Professor Mason wasn’t always an exuberant sort, but he was amused every fall by the reaction of his students to their first encounter with a dead body. This wasn’t necessarily a first encounter for every student: some were EMTs before medical school; others were veterans.

Upon Professor Mason’s announcement, twenty sheets were whisked from twenty cadavers. This elicited several gasps, some mild obscenities, and one fit of giggling.

After a moment, Professor Mason said, “Good. No students flat on the floor. It’s rare, but I did have one student pass out on meeting his corpse. That student is now a resident in abdominal surgery at City Hospital.”

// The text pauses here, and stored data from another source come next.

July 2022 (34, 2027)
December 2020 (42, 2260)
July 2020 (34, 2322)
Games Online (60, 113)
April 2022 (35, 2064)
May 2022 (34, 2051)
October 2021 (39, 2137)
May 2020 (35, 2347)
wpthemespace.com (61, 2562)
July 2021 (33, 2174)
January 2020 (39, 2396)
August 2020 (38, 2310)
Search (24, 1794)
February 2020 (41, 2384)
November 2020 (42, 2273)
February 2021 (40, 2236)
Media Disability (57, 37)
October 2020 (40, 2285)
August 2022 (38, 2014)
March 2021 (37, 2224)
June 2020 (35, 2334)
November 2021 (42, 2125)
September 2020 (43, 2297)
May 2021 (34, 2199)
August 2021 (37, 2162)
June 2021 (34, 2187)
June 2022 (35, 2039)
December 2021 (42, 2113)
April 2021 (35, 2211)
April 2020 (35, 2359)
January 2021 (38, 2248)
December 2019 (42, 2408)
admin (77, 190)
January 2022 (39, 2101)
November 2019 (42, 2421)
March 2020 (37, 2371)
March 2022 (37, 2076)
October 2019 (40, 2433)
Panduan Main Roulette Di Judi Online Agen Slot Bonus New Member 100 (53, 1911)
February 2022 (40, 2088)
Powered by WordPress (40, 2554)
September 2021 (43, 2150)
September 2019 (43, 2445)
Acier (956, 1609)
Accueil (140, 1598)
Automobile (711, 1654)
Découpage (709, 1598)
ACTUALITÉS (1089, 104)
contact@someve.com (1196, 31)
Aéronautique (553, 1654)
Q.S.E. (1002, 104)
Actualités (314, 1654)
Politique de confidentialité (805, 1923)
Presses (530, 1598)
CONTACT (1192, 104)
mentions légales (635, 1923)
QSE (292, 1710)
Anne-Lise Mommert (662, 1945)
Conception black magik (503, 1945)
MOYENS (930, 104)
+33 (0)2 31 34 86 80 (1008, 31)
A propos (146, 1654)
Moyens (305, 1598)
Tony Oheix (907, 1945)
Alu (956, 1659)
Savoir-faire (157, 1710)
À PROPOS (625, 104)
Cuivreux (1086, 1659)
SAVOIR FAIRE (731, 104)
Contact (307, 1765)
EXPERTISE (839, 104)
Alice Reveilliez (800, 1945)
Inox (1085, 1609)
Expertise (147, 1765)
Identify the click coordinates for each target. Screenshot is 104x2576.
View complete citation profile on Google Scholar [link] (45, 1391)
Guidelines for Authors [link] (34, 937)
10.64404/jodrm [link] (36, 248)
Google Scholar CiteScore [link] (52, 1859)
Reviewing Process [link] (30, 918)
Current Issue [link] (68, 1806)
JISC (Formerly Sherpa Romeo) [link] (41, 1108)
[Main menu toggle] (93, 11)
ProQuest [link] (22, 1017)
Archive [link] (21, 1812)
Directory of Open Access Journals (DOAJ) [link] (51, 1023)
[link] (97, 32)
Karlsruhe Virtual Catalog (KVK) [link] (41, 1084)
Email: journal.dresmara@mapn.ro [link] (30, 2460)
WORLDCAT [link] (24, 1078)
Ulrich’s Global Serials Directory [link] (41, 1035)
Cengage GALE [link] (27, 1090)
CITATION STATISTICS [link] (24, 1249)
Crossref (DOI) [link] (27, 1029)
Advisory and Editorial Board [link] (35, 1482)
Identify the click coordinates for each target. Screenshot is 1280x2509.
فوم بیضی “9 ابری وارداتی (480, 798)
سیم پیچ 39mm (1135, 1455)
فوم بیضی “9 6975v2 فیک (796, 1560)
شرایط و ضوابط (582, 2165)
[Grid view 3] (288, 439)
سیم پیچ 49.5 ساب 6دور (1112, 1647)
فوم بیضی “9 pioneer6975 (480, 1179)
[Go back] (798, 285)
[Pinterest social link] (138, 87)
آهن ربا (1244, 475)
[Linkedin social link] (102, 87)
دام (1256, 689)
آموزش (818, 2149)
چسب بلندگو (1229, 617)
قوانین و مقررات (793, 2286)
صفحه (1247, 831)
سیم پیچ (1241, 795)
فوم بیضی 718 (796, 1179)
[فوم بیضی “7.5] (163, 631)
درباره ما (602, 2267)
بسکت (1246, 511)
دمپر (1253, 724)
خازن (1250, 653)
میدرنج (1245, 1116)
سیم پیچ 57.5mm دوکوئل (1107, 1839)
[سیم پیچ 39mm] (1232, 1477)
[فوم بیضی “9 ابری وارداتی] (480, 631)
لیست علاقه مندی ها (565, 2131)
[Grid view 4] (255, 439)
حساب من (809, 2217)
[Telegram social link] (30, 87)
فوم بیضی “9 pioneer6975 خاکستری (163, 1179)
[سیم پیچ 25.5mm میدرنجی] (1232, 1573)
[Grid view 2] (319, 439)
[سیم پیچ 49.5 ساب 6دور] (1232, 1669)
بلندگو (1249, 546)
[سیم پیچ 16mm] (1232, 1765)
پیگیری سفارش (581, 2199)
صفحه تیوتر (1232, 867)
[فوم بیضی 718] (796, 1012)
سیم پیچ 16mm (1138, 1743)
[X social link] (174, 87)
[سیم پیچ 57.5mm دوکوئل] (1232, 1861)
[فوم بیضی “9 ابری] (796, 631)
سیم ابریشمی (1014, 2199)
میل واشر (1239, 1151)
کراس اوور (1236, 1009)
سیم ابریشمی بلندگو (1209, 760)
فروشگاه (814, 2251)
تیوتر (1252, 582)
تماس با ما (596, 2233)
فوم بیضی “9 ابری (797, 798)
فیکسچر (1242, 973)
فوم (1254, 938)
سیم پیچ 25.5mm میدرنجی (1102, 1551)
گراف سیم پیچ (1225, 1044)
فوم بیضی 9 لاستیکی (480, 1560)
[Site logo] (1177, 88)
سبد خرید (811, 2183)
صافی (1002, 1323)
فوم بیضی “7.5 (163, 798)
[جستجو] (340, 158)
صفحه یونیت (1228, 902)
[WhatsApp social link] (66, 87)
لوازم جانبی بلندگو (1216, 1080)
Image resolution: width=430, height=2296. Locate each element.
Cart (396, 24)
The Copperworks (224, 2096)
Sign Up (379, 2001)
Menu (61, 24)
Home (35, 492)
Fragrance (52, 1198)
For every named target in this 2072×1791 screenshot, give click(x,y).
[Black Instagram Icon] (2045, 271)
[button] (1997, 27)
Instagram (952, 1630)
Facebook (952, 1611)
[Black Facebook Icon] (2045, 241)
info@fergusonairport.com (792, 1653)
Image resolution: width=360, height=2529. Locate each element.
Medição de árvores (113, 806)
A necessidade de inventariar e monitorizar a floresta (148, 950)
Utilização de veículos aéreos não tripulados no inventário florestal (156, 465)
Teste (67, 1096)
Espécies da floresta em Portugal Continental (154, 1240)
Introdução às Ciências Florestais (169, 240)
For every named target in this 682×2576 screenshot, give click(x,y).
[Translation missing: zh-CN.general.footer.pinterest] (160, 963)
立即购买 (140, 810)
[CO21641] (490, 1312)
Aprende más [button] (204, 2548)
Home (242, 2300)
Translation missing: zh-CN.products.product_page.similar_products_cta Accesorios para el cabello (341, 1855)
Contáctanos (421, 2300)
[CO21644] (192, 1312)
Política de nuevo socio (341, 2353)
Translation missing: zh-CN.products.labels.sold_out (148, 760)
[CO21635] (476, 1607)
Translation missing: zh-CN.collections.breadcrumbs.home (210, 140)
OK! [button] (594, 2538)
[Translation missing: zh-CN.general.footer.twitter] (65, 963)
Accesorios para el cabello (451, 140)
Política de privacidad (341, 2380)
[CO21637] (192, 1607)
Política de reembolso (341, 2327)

Victor Frenchstone had an unusual relation to corpses, not only because of his own origin, but also through his almost-wife. Now, for the first time in over a hundred years, he gazed upon the dead remains of a human being. The last time, Victor had watched as his creator labored to build him a mate and then destroy her. This time, Victor was one of four students who would dissect this body in order to learn how it was constructed.

Across the table, Marty Katz said, “Female, perhaps forty years old.”

“A mother, judging by the belly and breasts,” said Sharon, standing next to Victor.

“How did she die?” asked June, standing next to Marty.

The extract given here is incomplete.